##### DATA UNDER STUDY #####
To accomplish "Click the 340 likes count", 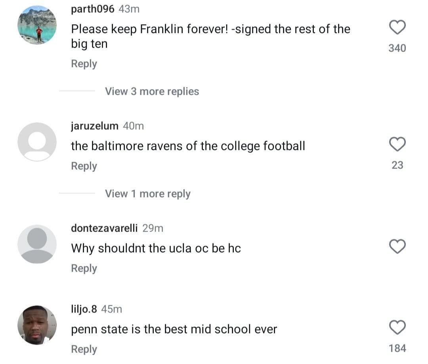I will [397, 48].
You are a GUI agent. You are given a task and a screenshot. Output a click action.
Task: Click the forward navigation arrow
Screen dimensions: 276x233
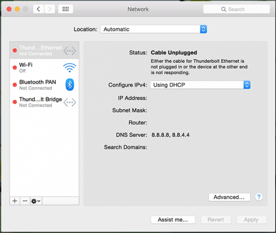coord(50,9)
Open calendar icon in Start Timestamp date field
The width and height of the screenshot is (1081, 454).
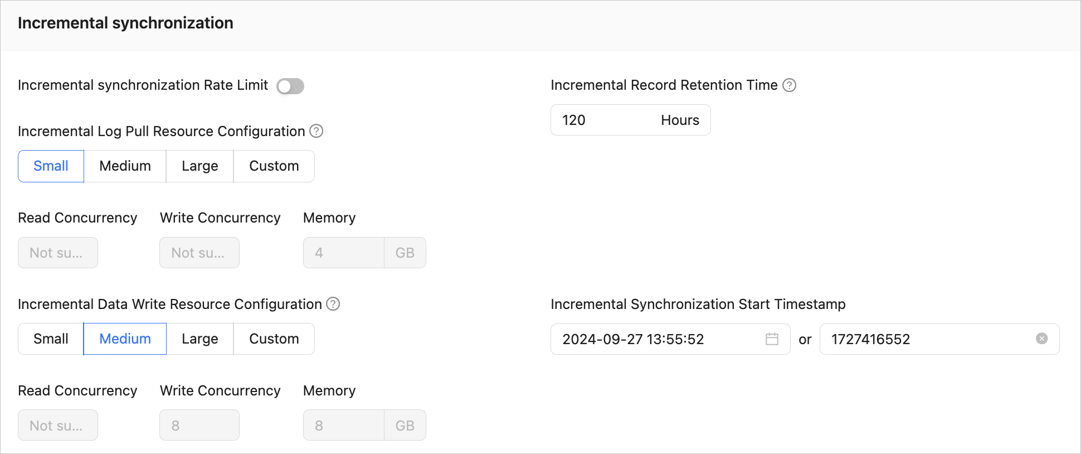tap(772, 339)
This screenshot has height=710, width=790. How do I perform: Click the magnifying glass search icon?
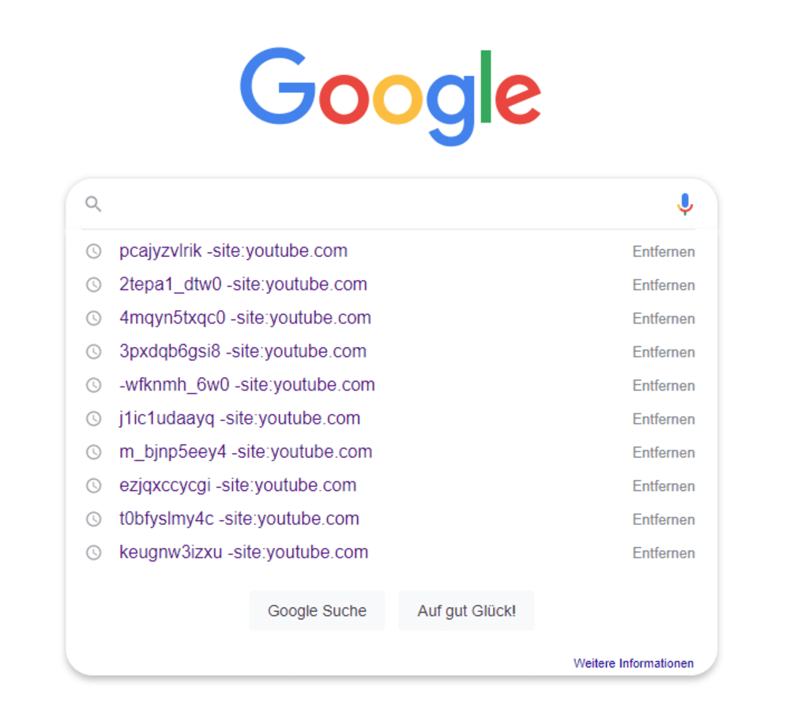tap(93, 204)
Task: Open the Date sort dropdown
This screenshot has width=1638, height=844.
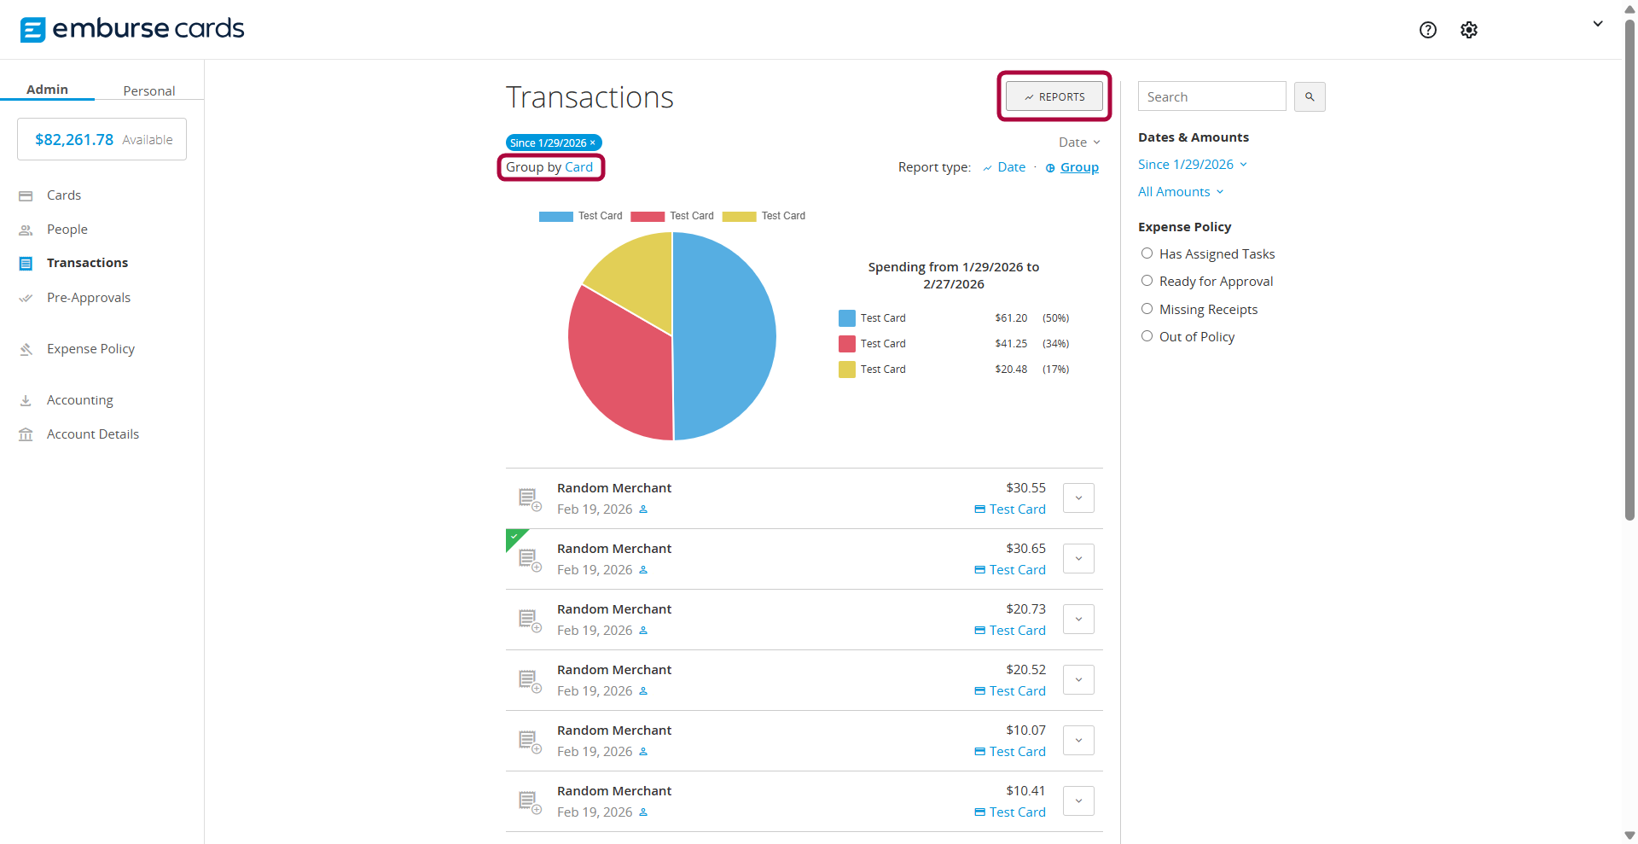Action: pyautogui.click(x=1078, y=143)
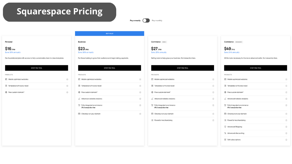Screen dimensions: 292x164
Task: Click info icon for Commerce Advanced Advanced discounting
Action: pyautogui.click(x=286, y=133)
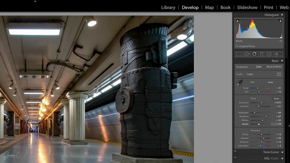The image size is (290, 163).
Task: Open the Slideshow module
Action: tap(247, 8)
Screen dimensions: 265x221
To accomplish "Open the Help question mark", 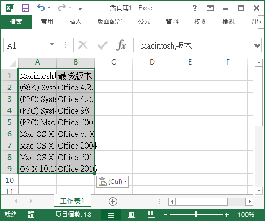I will tap(195, 8).
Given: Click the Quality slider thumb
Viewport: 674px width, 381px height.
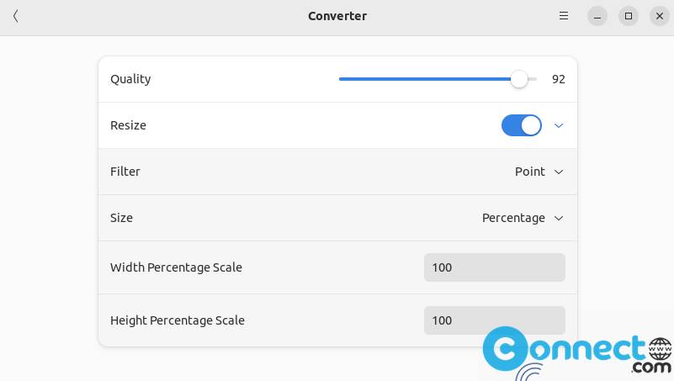Looking at the screenshot, I should click(x=519, y=79).
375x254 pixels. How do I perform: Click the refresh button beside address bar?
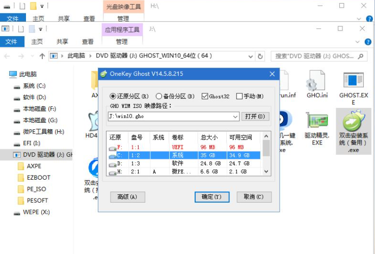coord(260,56)
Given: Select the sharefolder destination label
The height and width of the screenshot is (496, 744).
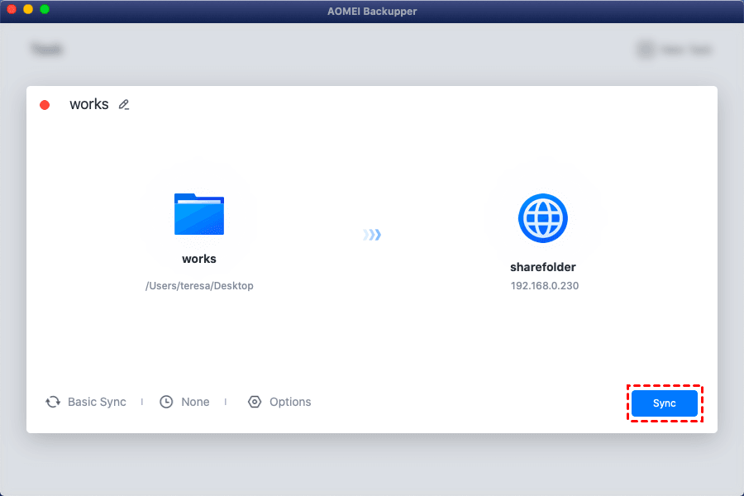Looking at the screenshot, I should pos(543,267).
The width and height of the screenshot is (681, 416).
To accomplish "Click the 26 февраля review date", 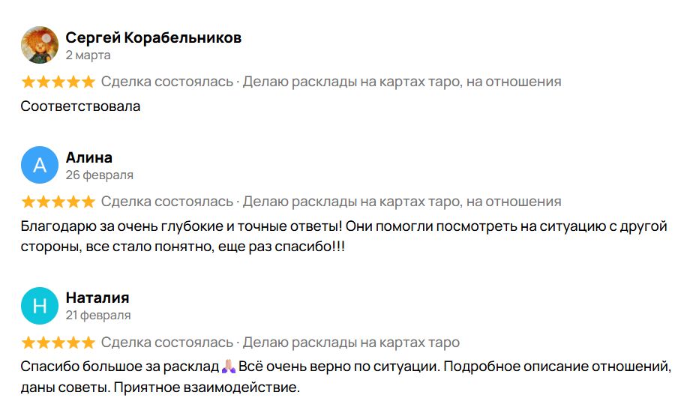I will pyautogui.click(x=99, y=175).
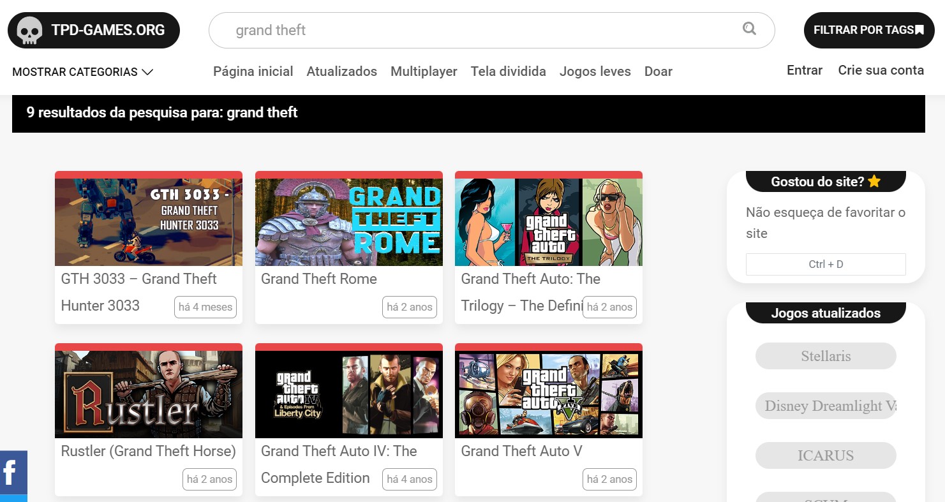945x502 pixels.
Task: Click the star icon beside Gostou do site
Action: [x=874, y=181]
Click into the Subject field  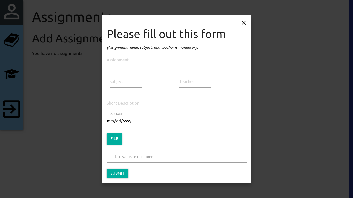pyautogui.click(x=126, y=82)
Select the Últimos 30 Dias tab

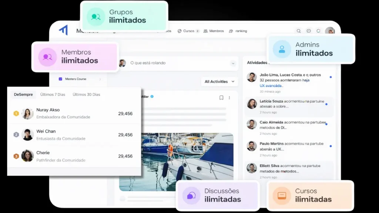coord(86,95)
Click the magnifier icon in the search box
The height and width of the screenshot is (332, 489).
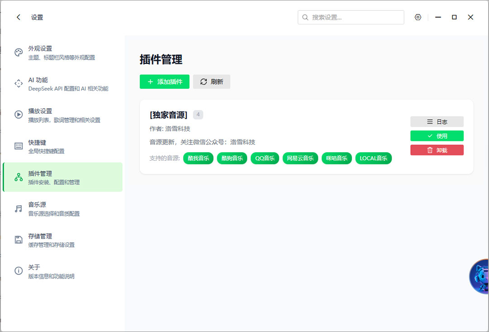[304, 17]
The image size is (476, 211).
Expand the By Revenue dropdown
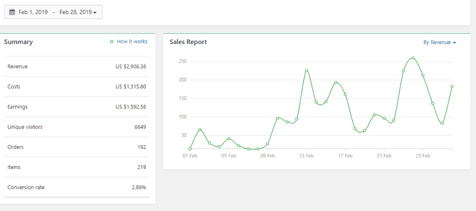click(439, 42)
#####
The answer is those lines of the material above that run from the one containing "The width and height of the screenshot is (1081, 454)." up to and including the one containing "Task: Open the Date sort dropdown", restated exactly and without images.

◆ SOLUTION ◆
The width and height of the screenshot is (1081, 454).
tap(772, 339)
This screenshot has height=710, width=790. How do I perform: Click the magnifying glass search icon?
tap(93, 204)
Task: Open the Date sort dropdown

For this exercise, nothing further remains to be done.